Пока Юлия причесывается и опрыскивает волосы лаком, сестра рассказывает ей, что кто-то видел в деревне Рене Катрайссе.
Юлия сердится. Ноэль ничего ей не сказал!
Выйдя из дому и оседлав мопед «Солекс», она немного успокоилась. Разве мог Ноэль предать собственного брата? Круговая порука семьи. Ей вдруг страшно захотелось увидеть Рене, человека высшей пробы, несшего «бремя белых» в джунглях, где среди лиан водятся змеи, а теперь вернувшегося в их отсталую деревню. Как поведет себя этот воин в постели — будет смеяться, стонать, таять от нежности?
А вдруг бесстрашный солдат, о котором столько болтают, окажется «иным», вдруг он и в Конго отправился из-за своего сердечного дружка, чтобы не расставаться с ним? Может, потому-то он и не обращал на меня внимания? Или ему хватало своих проблем, самого себя, заклейменного?
Кстати, ей давно уже пора снова влюбиться. До сих пор она была лишь дважды влюблена безумно и разочек не так чтоб сильно. Джон де Холландер стоял в списке Номером Первым. Пока оставался в Бельгии. Стоило ему вернуться в Амстердам к своим provo[21] как чувства ее угасли.
С глаз долой, из сердца вон. Жаль. За ним последовал Эдгар: чувственный рот, пышная шевелюра, пестрые майки и детсадовские ссоры. Но и он уехал. Против моей воли, с этим трудно смириться.

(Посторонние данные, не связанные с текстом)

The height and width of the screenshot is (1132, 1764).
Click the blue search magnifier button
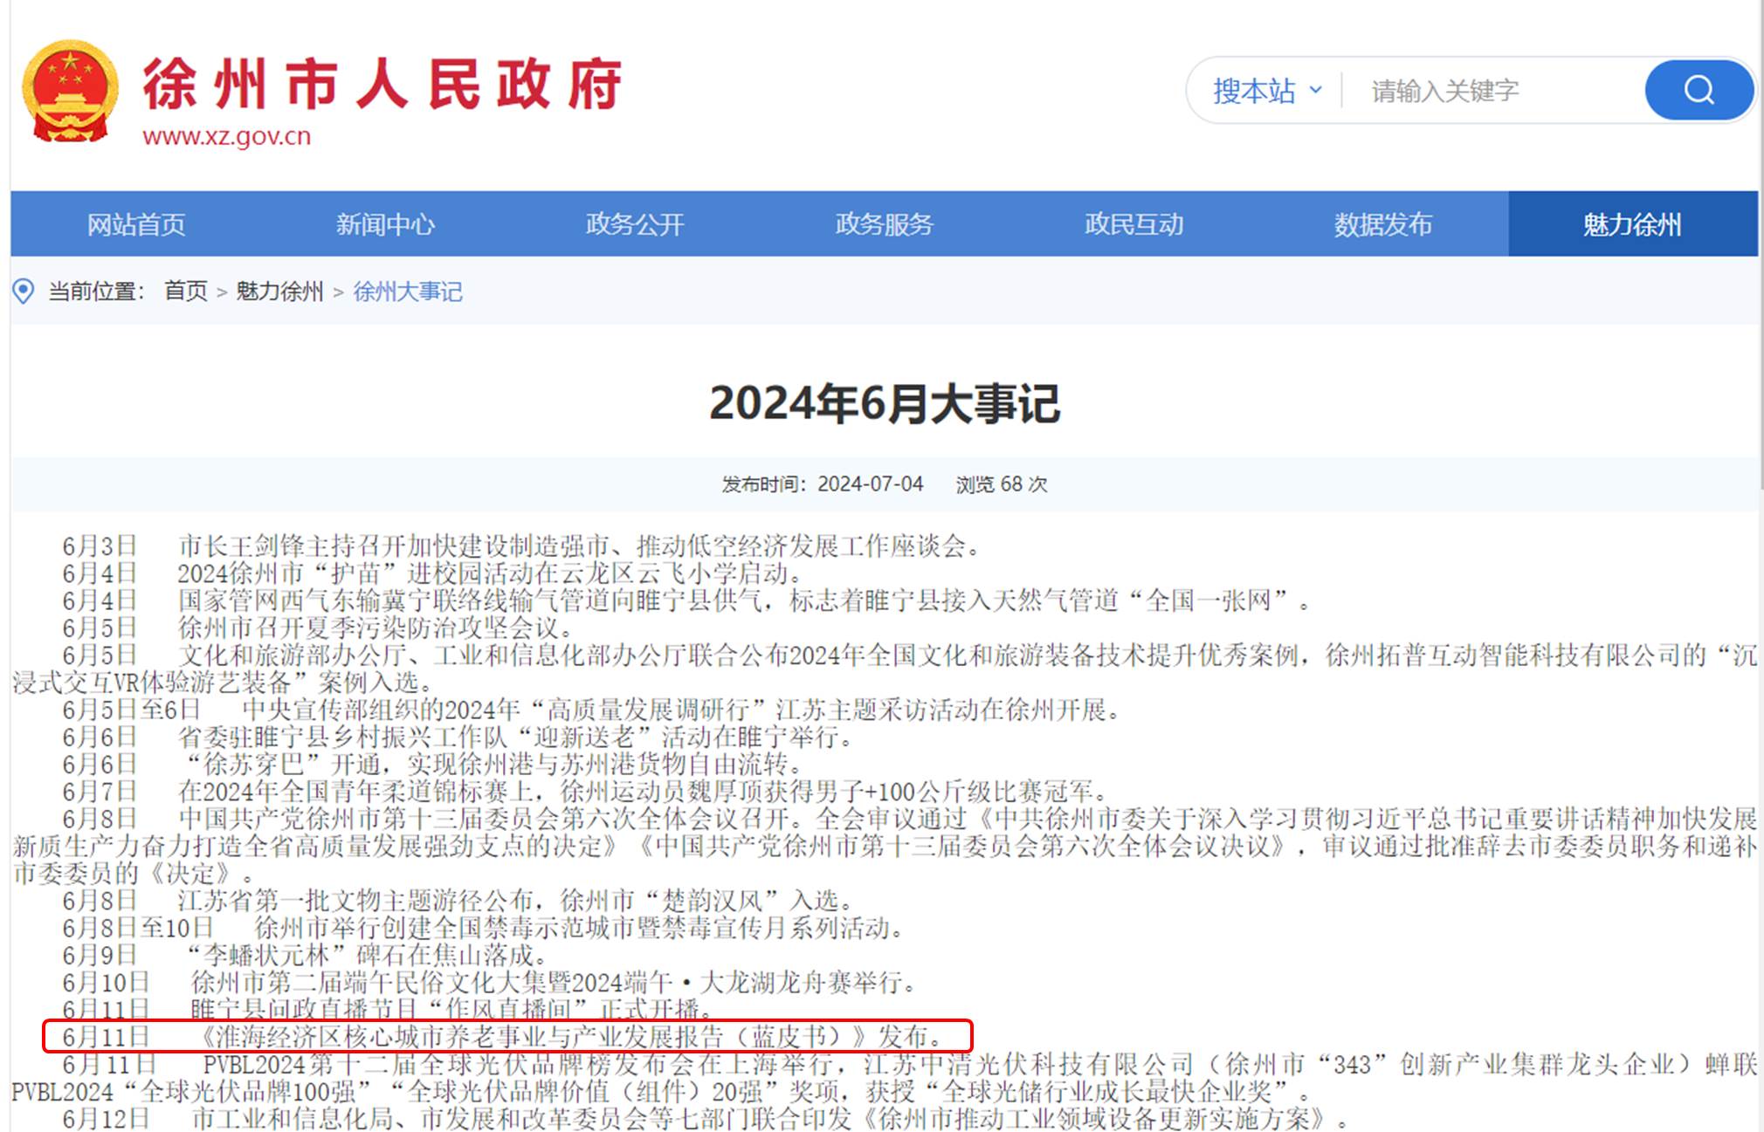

Ему все позволялось. Ему, и Бернарду, и Эдди, и Яну, и одному из близнецов нотариуса, и мудаковатому сынку бургомистра, все — кроме самого главного. Ведь я — девушка романтическая. Клиентки салона «Жанин» часто мне говорят: «О, Юлия, ты такая романтическая!» — «Слушай, Юлия, все думают, что ты ждешь какого-нибудь Ромео». — «Не стоит ждать слишком долго, девочка, время роз и вишен мигом пролетит». — «И зачем тебе Ромео, если с ним придется сесть на хлеб и воду?»
Больше всего позволено Ноэлю. То есть, чаще, чем другим. Когда ему захочется. Мы с Ноэлем — как королевские дети. Нам нельзя соединиться.
Ноэль — немножко ханжа. Когда я наконец-то завела розовое, немного кукольное мини-платьишко, он сказал:
— Оно слишком короткое.
— В Англии все так носят.
— Парни не носят.
— Девушки, дурачок.
— Ты сказала: все.
Раньше мы чаще виделись. Мягкие краски прошлого, зажженные свечи, и мы, глупые дети, он целует мои груди, тогда они были вдвое меньше, чем сейчас. А потом он разбился прежде, чем успел стать мужчиной.